There was a time when China was a marketers dream for brands from Europe and the US. All they had to do was to present themselves before an adoring Chinese public to guarantee sales. Geographic origin was the supreme brand USP.

Those times are gone. It has been replaced by Guochao, or ‘national trend’ based on a growing and significant appreciation of Chinese design, quality of production, and soft nationalism. ‘Made in China’ has become ‘Designed in China’, and supporting marketing based on history and culture plays perfectly to an audience riding the crest of a wave of benign patriotism and nostalgia for China’s past.

Guochao allows brands to tap into consumer needs to connect with the nation’s history through the products they buy, and the fashion they wear. Retail giants Alibaba, JD and NetEase have created Guochao shopping festivals in response. An estimated £4 billion in Guochao fashion sales took place last year.

The problem is most brands from outside China don’t know they no longer hold favored status, or if they do, they aren’t demonstrating it in marketing strategy.

The turnaround in consumer sentiment compounds another problem for most non-indigenous brands. The majority of marketers are still finding it difficult to let go of the practices that are successful at home but don’t work in China. Namely, the brand as the hero. It has no resonance in China. It merely serves to distance buyers from sellers.

Consumers want to know what a brand will do for them, how it will support their values, life choices, and aspirations. Glitzy video production and big-name endorsement cannot make a proposition relevant if it does not directly enhance buyer goals. It is an unhelpful fact most western brands have trouble accepting, and understandably so. Creating messages tailored to such discriminating consumers is more difficult than bigging up the brand.

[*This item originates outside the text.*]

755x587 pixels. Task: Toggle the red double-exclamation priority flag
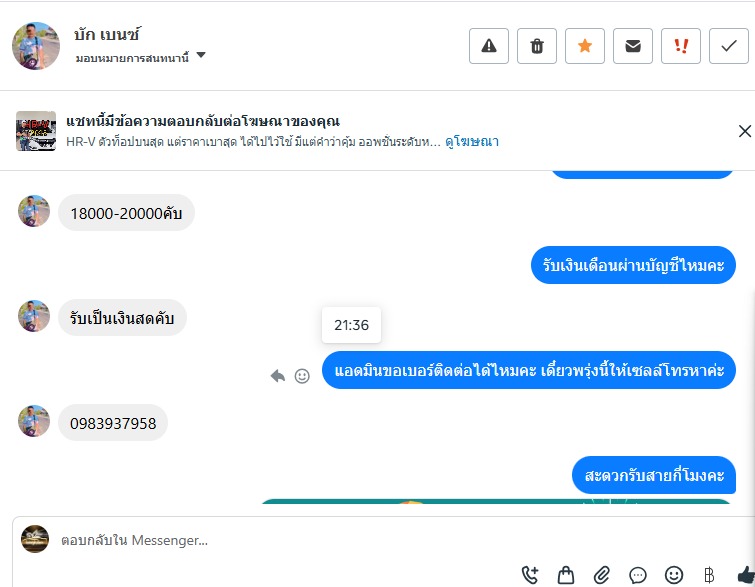click(x=681, y=46)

The marketing challenge does not end there. Because hiring high profile KOLs and celebrities has worked so well in the past, and because it is a convenient way to instantly acquire very large attentive audiences, Western marketers are reluctant to dial down their use in favor of UGC and Key Opinion Consumer (KOC) marketing that is now significantly more effective. It requires significantly more understanding of consumers at ground level, and the ability to recruit and nurture KOCs and social media groups.

However, it is possible for European and American brands to utilize Guochao themselves. Assuming its credentials is possible. But adopting UGC and KOC communications as the primary conduit to Chinese consumers is essential. It takes a firm will to acquire the ground-level knowledge to get it right. The alternative is hiring an agency with the relevant strategic planning and implementation experience to do the thinking and activation. This probably won’t be one of the big network offices in China that often suffer the lack of localized granular awareness as their clients.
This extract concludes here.